Its Annual report 2011 with its 10 year review can be seen on www.wcen.info.

Note:
The Evening Standard reportage on 22 November on St. Mary’s can be seen on:
There have been updates since including profiles of the mentors:








1 comment:

  1. Muslim Academies
    Academies bill will enable a radical overhaul of England's schools, giving every school the chance to convert to an academy and giving parents the right to create free schools outside the control of LAs.The new schools will drive up standards and the education would be in accordance with the needs and demands of the parents. It will help native Brits, Muslims, Hindus, Sikhs and other minorities to set up their own schools for the education of their children. It is nothing to do with integration or segregation. Segregation already exists in British schoolings, it is not going to widen. President Obama supports free schools in America because they have benefitted the least well off the most. Educating children is the priority.

    It is wrong to assert that a small unrepresentative group of Muslim activists tried to islamises a state primary school in Woking. The silent majority of Muslim parents would like to send their children to state funded Muslim schools. They are not extremists who want to change of ethos of those schools where Muslim children are in majority. It is the democratic right of every Muslim parent to see that their children receive balanced education, so that when their children grow up, they do not find themselves cut off from their cultural roots and linguistic skills. It is a question of common sense, humanity and reason that bilingual Muslim children must be educated in state funded Muslim schools with bilingual Muslim teachers as role models during their developmental periods. The whole world believes that people who speak more than one language is a vital economic asset. Pupils who speak more than one language do not cause difficulties. It is the politicians and monolingual teachers who are the problems for bilingual pupils. Muslim school will help to cultivate the child into a healthy, fully flourishing individual with a passion for learning. There are hundreds of state and church schools where Muslim children are in majority. In my opinion, all such schools may be opted out as Muslim Academies.

    Muslim schools are not only faith schools; they are more or less bilingual schools. Bilingual Muslim children need to learn and be well versed in Standard English to follow the National Curriculum and go for higher studies and research to serve humanity. State schools with monolingual teachers do not teach Standard English to Migrant children. Bilingual Muslim children learn English in the playgrounds and in the streets. They speak street language with its own grammar, vocabulary and pronunciation. The teachers let them speak the same accent in the classroom. They have no courage to stop them or correct them. This is one of the main reasons why one third of children have difficulties with reading when they leave primary schools. Majority of such children are Muslims. In other European countries and in the sub-continent argot and slang are not allowed into the classroom. In Britain primary school teachers do not feel that it’s their role to interfere with self-expression in any shape or form. They encourage children to read poems and stories written in ethnic dialects.

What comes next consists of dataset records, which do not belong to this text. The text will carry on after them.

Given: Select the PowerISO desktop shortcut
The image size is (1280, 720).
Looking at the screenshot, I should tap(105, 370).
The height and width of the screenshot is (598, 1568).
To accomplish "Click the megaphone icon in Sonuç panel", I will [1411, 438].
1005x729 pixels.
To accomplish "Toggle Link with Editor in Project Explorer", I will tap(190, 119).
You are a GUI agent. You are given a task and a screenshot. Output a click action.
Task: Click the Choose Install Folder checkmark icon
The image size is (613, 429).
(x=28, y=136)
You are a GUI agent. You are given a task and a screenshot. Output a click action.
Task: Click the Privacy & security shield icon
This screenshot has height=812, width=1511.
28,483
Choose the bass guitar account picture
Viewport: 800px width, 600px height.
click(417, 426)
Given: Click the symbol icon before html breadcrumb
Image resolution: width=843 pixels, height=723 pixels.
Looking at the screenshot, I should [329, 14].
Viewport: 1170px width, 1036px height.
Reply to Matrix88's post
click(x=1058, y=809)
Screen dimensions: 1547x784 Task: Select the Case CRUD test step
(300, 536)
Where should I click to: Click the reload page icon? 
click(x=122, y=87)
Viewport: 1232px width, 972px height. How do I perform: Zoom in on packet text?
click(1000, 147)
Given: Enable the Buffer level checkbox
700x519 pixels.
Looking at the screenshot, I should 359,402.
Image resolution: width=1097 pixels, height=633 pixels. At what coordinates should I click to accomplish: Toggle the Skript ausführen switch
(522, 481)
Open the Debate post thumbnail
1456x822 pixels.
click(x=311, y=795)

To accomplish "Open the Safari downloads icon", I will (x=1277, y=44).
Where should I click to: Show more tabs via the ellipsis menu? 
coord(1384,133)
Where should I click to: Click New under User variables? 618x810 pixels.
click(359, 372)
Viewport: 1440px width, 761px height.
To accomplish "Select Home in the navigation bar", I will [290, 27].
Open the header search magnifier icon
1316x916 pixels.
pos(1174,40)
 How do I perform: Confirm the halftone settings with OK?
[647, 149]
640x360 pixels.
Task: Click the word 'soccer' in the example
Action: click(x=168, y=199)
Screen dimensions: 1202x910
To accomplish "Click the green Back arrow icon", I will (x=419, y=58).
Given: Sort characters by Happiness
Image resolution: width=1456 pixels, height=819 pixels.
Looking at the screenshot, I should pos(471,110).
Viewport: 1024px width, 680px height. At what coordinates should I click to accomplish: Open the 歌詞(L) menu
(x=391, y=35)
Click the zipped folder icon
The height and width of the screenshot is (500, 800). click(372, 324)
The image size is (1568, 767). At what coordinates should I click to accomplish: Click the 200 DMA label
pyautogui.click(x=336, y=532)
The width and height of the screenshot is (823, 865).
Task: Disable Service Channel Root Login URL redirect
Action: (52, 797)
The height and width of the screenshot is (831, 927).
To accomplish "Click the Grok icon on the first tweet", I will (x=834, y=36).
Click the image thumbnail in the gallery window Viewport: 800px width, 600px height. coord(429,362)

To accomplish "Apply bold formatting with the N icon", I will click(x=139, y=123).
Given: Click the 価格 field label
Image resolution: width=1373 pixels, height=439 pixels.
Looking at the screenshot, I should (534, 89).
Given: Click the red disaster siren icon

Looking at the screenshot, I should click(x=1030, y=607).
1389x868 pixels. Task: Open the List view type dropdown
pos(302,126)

    Muslim faith schools are more or less bilingual schools. Priority will be given to the teaching of Standard English, Arabic, Urdu and other community languages. All Muslim children will learn and be well versed in Standard English and Quranic Arabic and at the same time they will learn and be well versed in one of the community language to keep in touch with their cultural roots and enjoy the beauty of their literature and poetry. Majority of children will learn Urdu language because it is a lingua franca of the migrants from the sub-continent. And majority of British Muslims are from Pakistan and their national language is Urdu.